Mino Fuccillo (editorialista gruppo L’Espresso)
Al 30 giugno 2008 il debito di famiglie, imprese, banche e pubbliche amministrazioni americane era di 51mila miliardi di dollari. Il Pil degli Usa, la ricchezza prodotta in un anno da tutto il paese, è di 14mila miliardi di dollari. Dunque il debito è il 358 per cento della ricchezza, una percentuale doppia di quanto fosse nel 1960. Di questo debito il settore delle attività finanziarie era responsabile per il 21 per cento del Pil nel 1980, quota salita al 116 per cento nel 2007. Dunque erano le attività finanziarie che si stavano mangiando da dentro l’economia statunitense. Ma la finanza era anche quella che l’aveva nutrita e ingrassata: nel 1950 solo il 9,5 per cento degli utili venivano da attività finanziarie, nel 2002 erano già il 45 per cento.

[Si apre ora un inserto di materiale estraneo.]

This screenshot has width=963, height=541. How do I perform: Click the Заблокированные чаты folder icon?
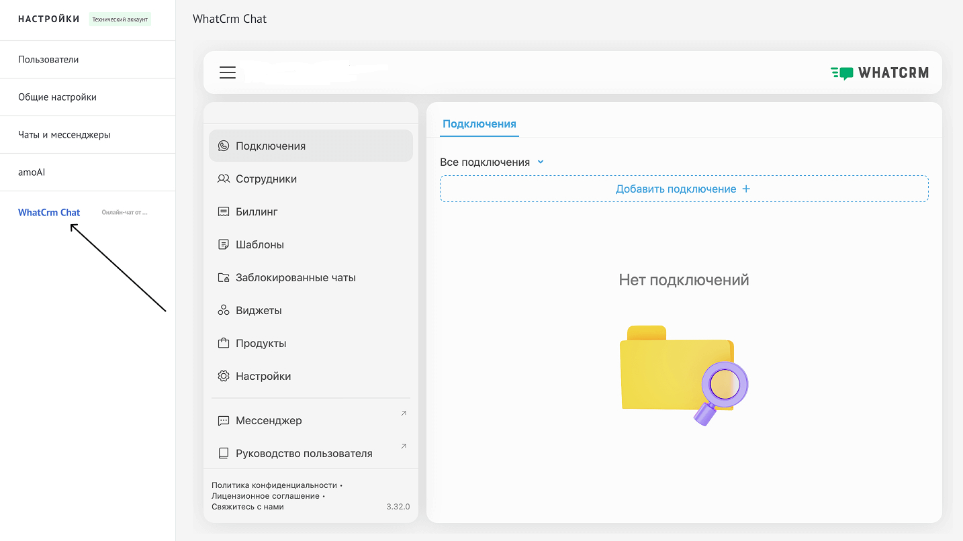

E in undici anni 4200 miliardi di dollari agli azionisti erano stati distribuiti dalla 50 maggiori imprese, una montagna di denaro più alta degli utili di esercizio. Per questo modello di economia, e di vita, era stato coniato un termine, una definizione: “shortermismo”. Vale a dire la regola e la religione della “creazione di valore” a breve. Imprese, bilanci, manager venivano valutati a tre mesi, misura temporale massima dell’arricchimento obbligatoriamente veloce, oltre i tre mesi non si aspettava, e qualunque cosa andava inventata e fatta in termini finanziari per realizzare l’arricchimento prescritto come dogma e precetto.
Ora negli Usa e in Europa, e in forme diverse in tutto il mondo, i più ottimisti calcolano che per i prossimi 24/36 mesi non ci sarà arricchimento. Quella che ha lavorato nelle ultime settimane nelle Borse di tutte il pianeta non era già più la paura. Quella, la paura di perdere i risparmi, se la possono permettere quelli che hanno pochi soldi in banca e poca speranza di farne più di tanti con il lavoro. Ma questi in Borsa da tempo non ci sono più. In Borsa ci sono rimasti quelli che hanno consapevolezza e non timore: per i prossimi 24/36 mesi chi ha capitali investirà di meno, quindi avrà meno profitto, quindi assumerà di meno, quindi licenzierà di più, quindi si consumerà di meno.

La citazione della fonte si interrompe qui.